An outstanding check of 90 days or more can greatly affect a business’s books. Some business owners might overlook outstanding checks because this looks like a positive turn of events. Undeposited checks can cause accounting problems when the recipient finally decides to deposit the check.
Furthermore, checks that are never cashed may constitute “unclaimed property” that is turned over to the state.
Why Checks Are Not Deposited
A payee might not deposit or cash a check for several reasons:
- No urgency: Payees sometimes do not need the funds right away to make purchases, so there is no hurry to deposit the check.
- Falling through cracks: Checks sometimes get buried under a pile of paperwork or simply misplaced.
- Delivery problems: sometimes a payee never received the check due to a change of address. If the receiver at the new address does the right thing, one would possibly send the check back.
Why Outstanding Checks Matter
When someone has been paid with a check, the check must be deposited or cashed to receive payment. The payee’s bank will then request money from payer’s bank account to be transferred into the payee’s bank account.
If a check is never deposited for whatever reason, the money remains in the payer’s account. This might seem like a positive thing for the payer, but this can cause problems down the line.
Inflated Account Balance
If the written check amount never leaves the account, the payer may think they have more funds available to spend, but the money still belongs to the payee. If the payee finally deposits the check after months of delay, the payer risks overdrawing his account and bouncing the check.
Most people are not aware of this law. Businesses must track outstanding items to avoid breaking unclaimed property laws. If payments to employees or vendors remain uncashed, they eventually must turn over those assets to the state. This typically occurs after a few years, but timetables vary from state to state.
Businesses must track income, expenses, and accounts payable. When payments remain outstanding, complications can arise. The payment goes on the general ledger, but businesses must make adjustments during reconciliation, and they may need to reissue stale checks.
What to Do About Outstanding Checks
To avoid future complications, businesses must be proactive with outstanding checks. No matter how one looks at it, the business still owes the money. The first step for any businesses is to use an accounting system that deducts any uncashed checks from available funds. Then the business will want to track down the old check. Here are a few ways to go about tracking down the stale check.
Call or Write
Call or email payees who fail to deposit checks, and confirm that they have received the check. If they have the check, ask them to deposit the check immediately. If they fail to comply to the request, send a letter informing the payee that the check has not been deposited, and request a formal notification if they have not received the payment.
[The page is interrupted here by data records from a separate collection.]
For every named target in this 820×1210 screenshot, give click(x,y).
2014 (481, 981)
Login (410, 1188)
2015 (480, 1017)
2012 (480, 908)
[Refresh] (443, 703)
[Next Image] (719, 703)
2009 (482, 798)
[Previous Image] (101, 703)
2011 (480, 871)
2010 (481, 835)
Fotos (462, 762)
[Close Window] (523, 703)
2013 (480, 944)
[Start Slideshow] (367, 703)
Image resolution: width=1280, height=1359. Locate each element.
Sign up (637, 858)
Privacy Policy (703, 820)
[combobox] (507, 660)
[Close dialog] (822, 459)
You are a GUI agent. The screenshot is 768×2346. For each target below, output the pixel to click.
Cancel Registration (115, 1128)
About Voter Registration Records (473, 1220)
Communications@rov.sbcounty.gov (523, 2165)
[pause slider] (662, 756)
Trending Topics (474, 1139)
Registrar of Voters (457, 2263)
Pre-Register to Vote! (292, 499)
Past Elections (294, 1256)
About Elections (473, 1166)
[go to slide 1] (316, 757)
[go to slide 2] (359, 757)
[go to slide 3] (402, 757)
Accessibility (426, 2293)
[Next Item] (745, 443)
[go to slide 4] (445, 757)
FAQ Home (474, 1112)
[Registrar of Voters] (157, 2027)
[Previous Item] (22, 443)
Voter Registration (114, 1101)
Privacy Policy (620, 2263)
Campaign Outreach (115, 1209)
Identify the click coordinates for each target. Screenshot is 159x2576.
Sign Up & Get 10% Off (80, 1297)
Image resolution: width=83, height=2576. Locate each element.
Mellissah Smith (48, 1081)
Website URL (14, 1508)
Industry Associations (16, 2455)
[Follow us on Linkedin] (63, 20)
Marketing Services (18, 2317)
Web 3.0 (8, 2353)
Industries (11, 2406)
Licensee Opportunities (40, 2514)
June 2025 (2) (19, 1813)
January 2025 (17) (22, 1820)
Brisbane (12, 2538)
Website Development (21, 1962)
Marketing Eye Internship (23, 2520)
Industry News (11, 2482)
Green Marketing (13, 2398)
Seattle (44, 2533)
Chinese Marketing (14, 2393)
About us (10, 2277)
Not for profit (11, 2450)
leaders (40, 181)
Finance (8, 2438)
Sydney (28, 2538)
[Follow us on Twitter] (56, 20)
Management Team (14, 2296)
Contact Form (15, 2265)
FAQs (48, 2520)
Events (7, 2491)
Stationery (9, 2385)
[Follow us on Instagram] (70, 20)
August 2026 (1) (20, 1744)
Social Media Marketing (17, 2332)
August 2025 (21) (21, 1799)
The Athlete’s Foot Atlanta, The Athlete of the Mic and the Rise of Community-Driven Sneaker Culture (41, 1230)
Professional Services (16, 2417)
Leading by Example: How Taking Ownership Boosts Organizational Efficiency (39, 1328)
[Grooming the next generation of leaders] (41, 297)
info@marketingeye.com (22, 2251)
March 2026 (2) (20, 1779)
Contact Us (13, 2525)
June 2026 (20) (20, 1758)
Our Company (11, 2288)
Document communication regarding outstanding checks. This documentation will be useful if the business needs to prove to state regulators that reasonable attempts were made to complete the payment. If an outstanding check is cashed after the bank was asked to stop the payment, the payer will be responsible for proving that he took the necessary steps to cancel the payment.
Businesses can reduce a surprise withdrawal by paying their bills online with their bank’s online bill pay or by using a credit or debit card.
When to Write Another Check
If the payee requests another check, be sure to have them send the old check back first before sending out the new one. This will prevent the accidental deposit of both checks. If the old check has been lost or destroyed, the payer will want to stop payment on the original check with the bank, and come to a written agreement about the payments. The agreement will not stop the bank from cashing both checks, but this will provide a paper trail if any legal situation arises for disputing one of the deposits.